Instructions for the task:
Please give again, word for word, the line that contains "Click the back navigation arrow" and every line after it to the end of the data, with no other lines.

Material for this exercise:
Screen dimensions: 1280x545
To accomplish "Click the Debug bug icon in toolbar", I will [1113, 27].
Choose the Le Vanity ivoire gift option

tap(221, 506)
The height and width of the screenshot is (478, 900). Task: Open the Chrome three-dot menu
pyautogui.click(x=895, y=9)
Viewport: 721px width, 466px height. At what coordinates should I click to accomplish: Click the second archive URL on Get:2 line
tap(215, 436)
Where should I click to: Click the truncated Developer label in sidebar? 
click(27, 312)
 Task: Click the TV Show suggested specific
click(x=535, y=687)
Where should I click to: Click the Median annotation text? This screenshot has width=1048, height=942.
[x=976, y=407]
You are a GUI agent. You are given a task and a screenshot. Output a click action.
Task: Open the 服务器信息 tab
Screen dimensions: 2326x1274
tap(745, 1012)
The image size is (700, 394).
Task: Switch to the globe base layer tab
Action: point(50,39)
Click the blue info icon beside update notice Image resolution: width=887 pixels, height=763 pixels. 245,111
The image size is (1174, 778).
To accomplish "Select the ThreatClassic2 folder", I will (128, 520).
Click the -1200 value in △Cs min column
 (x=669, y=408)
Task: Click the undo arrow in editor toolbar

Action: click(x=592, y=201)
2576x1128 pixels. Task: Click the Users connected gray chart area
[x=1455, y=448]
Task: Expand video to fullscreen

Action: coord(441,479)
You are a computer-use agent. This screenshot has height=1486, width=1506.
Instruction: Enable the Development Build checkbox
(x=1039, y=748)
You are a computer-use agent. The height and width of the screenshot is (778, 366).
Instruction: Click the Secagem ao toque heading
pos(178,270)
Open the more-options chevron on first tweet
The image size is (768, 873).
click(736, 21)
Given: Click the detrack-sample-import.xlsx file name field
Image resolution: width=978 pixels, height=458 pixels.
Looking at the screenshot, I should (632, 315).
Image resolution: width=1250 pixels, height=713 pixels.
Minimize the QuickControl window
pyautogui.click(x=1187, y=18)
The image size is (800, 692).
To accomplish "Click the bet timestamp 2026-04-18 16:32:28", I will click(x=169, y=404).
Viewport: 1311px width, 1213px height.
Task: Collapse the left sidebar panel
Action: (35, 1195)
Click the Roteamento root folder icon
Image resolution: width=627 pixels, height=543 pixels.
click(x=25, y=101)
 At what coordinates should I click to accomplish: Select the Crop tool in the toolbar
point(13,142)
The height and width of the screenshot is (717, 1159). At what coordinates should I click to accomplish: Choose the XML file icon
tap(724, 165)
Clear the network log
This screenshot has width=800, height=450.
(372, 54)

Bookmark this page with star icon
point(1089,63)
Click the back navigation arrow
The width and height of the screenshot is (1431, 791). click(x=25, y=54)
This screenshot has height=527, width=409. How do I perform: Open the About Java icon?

Result for this task:
Click the back navigation arrow
The width and height of the screenshot is (1431, 791). click(x=25, y=54)
This screenshot has height=527, width=409. How do I perform: Open the About Java icon?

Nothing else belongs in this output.